Since its formation 19 years ago, Sally Goldner has been at the forefront of advocacy and leadership as a co-founder of Transgender Victoria (TVG), the leading body for trans and gender diverse advocacy, training and resource development in the state.

She recently stepped down from an active role on the TGV committee, reflecting on why she needed to step aside, and take some space for herself.

“When the AGM nominations came, I just couldn’t find the passion,” Goldner told the Star Observer.


“I couldn’t see myself there in twelve months time. I felt it was better to get out of the way and get some fresh energy in.”

“The biggest reason was the lateral hostility I felt I was copping from all sides. Not only from privileged cisgender gay men, but because now that I am in my early 50s, I must be youth phobic as well. I felt like it just wasn’t right.”
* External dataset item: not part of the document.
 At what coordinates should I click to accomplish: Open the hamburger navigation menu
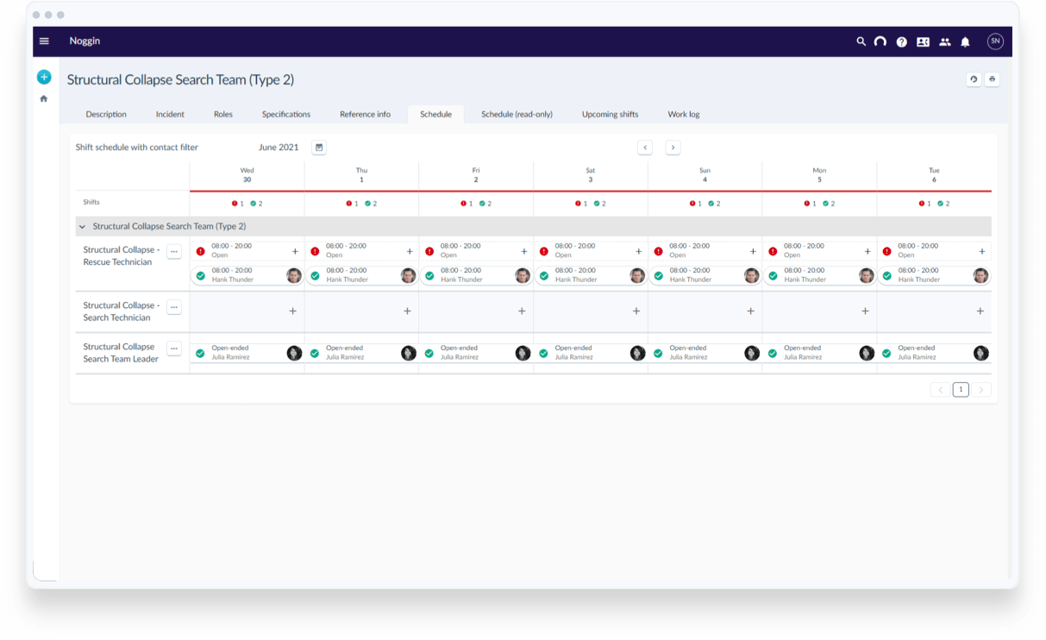click(44, 41)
Finally seeing birth certificate reform in Victoria brought a huge sense of relief for many who’ve spent years fighting for their documents to affirm their gender identity. But that hasn’t lessened the transphobia many continue to experience daily, even within our own communities.

“19 years ago trans people had very little visible within the rainbow communities, and we were often completely left out,” Goldner said.
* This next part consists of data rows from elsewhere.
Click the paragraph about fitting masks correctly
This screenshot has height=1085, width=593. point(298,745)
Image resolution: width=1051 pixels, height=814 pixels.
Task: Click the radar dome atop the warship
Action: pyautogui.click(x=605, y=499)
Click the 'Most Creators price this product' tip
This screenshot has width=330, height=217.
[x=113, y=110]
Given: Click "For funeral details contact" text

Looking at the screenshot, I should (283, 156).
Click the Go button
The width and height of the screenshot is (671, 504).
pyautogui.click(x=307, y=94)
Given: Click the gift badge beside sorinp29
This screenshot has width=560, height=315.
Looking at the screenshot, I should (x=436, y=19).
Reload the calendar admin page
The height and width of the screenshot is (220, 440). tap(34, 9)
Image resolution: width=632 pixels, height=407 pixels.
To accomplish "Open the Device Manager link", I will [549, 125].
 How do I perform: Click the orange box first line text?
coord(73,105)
“But that visibility hasn’t come without a price. One being the recent backlash and attacks from The Australian, who focus on trans people because they know they can’t really get at lesbians and gays anymore.”

“The combination of misogynism, transphobia and biphobia I experienced was overwhelming. Not only were we not receiving elevation and support when we need it, we have also been outright under attack from other so-called inclusive LGBT organisations.”

“One wrote to us asking for their resource to be on our website so that they could become the go to trans organisation. Which implies that we can’t do anything for ourselves. That’s what I mean by lateral hostility. Total disrespect and less than equal attitudes towards trans.”

When TGV formed in the 90s to advocate and educate, only three groups provided support for Transgender Victorians. Now, support and medical organisations exist in regional and rural areas, providing greater support for those that need it. While TGV has continued their work, maintaining this has taken a toll.

“As I exit this particular door, I am going to ask the community, both individuals and organisations in positions of influence – to reflect strongly on being respectful and open to feedback,” Goldner said. 

“Because often, when it comes from those in positions of prominence and are not really putting into practice their terms about respect and diversity and inclusivity, it is not a good look.”

“I think we have some reflecting to do as a community. Because we just keep building on a foundation of sand rather than building on solid foundations. It would be a nice image to put the fundamentalist religious types, the right wing politicians and media shock jocks into a big locked TARDIS and send them off to the end of the universe. But it’s not going to happen. We can’t control them, but we can control our own backyard. It feels very frustrating that we don’t do this enough.”

“I reflected on this during the 50th anniversary of Stonewall. I realised that the same patterns keep happening to us 50 years on. While we are very slowly moving forward and changing that pattern, I think we could accelerate moving forward and do more good.”